-- WHAT YOU WILL DO --
Where does the word "computer" occur in the entries below? Copy every line that has it.

-- RECORD EXCERPTS --
|---|
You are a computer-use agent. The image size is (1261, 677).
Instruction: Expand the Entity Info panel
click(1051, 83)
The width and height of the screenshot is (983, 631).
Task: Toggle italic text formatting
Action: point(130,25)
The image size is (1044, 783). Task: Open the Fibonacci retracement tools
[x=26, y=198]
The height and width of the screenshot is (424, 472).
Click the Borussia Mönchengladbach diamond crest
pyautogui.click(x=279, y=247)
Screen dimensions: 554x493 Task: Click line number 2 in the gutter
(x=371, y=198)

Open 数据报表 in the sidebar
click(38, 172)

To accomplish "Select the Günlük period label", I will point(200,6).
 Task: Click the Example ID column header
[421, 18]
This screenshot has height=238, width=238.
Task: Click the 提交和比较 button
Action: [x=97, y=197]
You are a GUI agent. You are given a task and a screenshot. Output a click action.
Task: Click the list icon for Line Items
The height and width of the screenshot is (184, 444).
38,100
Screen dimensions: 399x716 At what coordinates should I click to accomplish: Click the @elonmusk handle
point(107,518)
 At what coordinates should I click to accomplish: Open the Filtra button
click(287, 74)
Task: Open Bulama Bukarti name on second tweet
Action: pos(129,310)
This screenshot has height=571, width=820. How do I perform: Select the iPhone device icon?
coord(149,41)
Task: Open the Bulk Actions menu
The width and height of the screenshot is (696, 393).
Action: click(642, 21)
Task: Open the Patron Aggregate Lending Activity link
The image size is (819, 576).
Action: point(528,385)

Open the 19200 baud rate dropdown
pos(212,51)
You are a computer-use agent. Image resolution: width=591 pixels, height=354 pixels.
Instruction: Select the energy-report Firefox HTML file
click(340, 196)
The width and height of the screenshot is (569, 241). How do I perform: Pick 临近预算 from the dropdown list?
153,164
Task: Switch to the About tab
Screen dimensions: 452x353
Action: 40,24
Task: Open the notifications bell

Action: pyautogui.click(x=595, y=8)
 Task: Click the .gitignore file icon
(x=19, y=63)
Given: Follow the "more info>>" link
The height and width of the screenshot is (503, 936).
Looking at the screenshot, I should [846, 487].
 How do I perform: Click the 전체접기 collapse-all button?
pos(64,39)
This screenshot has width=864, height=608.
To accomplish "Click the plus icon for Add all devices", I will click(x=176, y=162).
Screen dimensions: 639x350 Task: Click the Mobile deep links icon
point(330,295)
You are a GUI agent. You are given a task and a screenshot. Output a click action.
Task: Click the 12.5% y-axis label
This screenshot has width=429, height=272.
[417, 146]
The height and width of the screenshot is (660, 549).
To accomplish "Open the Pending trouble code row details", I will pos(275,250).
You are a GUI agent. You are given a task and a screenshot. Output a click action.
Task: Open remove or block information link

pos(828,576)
|---|
-- RESULT FOR THIS EXERCISE --
You are a computer-use agent. The image size is (1261, 677).
You are a computer-use agent. Image resolution: width=591 pixels, height=354 pixels.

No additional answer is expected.